Selanjutnya yang diperlukan ialah mengedepankan sikap moderasi beragama di tengah berbagai tantangan zaman yang beragam. Islam merupakan agama yang rahmatan lil alamin yang menanamkan keseimbangan (wasathiyah) dalam berbagai aspek kehidupan. Ilmu kalam membantu menanamkan nilai-nilai moderasi dalam berbagai pemikiran paham keagamaan yang dapat mengikis nilai-nilai agama islam. Ilmu kalam melalui pendekatannya yang rasional dan keilmuan mampu memberi ruang bagi masyarakat dalam memahami ajaran agama Islam secara mendalam, tekstual, dan kontekstual.
“Penerapan pendekatan Ilmu kalam yang tetap berlandaskan pada Al-Quran dan Hadits di tengah arus informasi yang beragam mampu menumbuhkan sikap berpikir kritis dan bijaksana, yang terbuka dengan dialog perbedaan namun menjaga keaslian ajaran agama Islam, mengokohkan akidah serta menangkal paham yang menyimpang dalam memahami ajaran agama.”
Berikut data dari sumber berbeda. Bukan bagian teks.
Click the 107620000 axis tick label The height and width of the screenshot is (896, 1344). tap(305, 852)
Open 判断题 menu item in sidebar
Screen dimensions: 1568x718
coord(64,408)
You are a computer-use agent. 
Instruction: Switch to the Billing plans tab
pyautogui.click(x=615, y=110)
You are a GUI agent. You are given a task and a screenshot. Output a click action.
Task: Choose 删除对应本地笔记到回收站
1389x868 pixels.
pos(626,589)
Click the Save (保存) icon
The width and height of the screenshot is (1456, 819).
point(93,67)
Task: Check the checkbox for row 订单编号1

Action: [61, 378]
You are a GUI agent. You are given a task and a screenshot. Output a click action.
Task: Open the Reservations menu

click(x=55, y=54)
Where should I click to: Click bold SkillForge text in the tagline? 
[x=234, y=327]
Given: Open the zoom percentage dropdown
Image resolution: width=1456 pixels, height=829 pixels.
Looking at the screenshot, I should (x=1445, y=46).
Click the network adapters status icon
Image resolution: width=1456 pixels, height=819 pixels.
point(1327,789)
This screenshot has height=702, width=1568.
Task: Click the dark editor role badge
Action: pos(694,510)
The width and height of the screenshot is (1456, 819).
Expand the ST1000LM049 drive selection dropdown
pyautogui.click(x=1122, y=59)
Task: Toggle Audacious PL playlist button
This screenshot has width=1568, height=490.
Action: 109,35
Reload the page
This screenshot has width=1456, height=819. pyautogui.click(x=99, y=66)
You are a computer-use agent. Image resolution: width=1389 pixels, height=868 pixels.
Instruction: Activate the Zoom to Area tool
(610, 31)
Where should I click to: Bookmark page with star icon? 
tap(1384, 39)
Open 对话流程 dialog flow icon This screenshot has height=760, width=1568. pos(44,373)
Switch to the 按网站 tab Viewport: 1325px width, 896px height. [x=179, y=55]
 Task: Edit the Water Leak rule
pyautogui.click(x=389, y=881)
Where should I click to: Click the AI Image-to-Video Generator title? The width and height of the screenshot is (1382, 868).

Pemahaman yang mendalam memungkinkan masyarakat bersikap kritis terhadap informasi yang mengarah pada penyimpangan ajaran agama. Sehingga, literasi digital berbasis pada nilai-nilai Islam sangat penting untuk masyarakat mampu menyaring informasi dan menumbuhkan sikap moderasi beragama dalam perbedaan. Maka, umat Islam dapat menangkal penyebaran paham radikalisme dan sekularisme, serta menjaga akidah dan nilai agama dalam bermasyarakat khususnya di media sosial.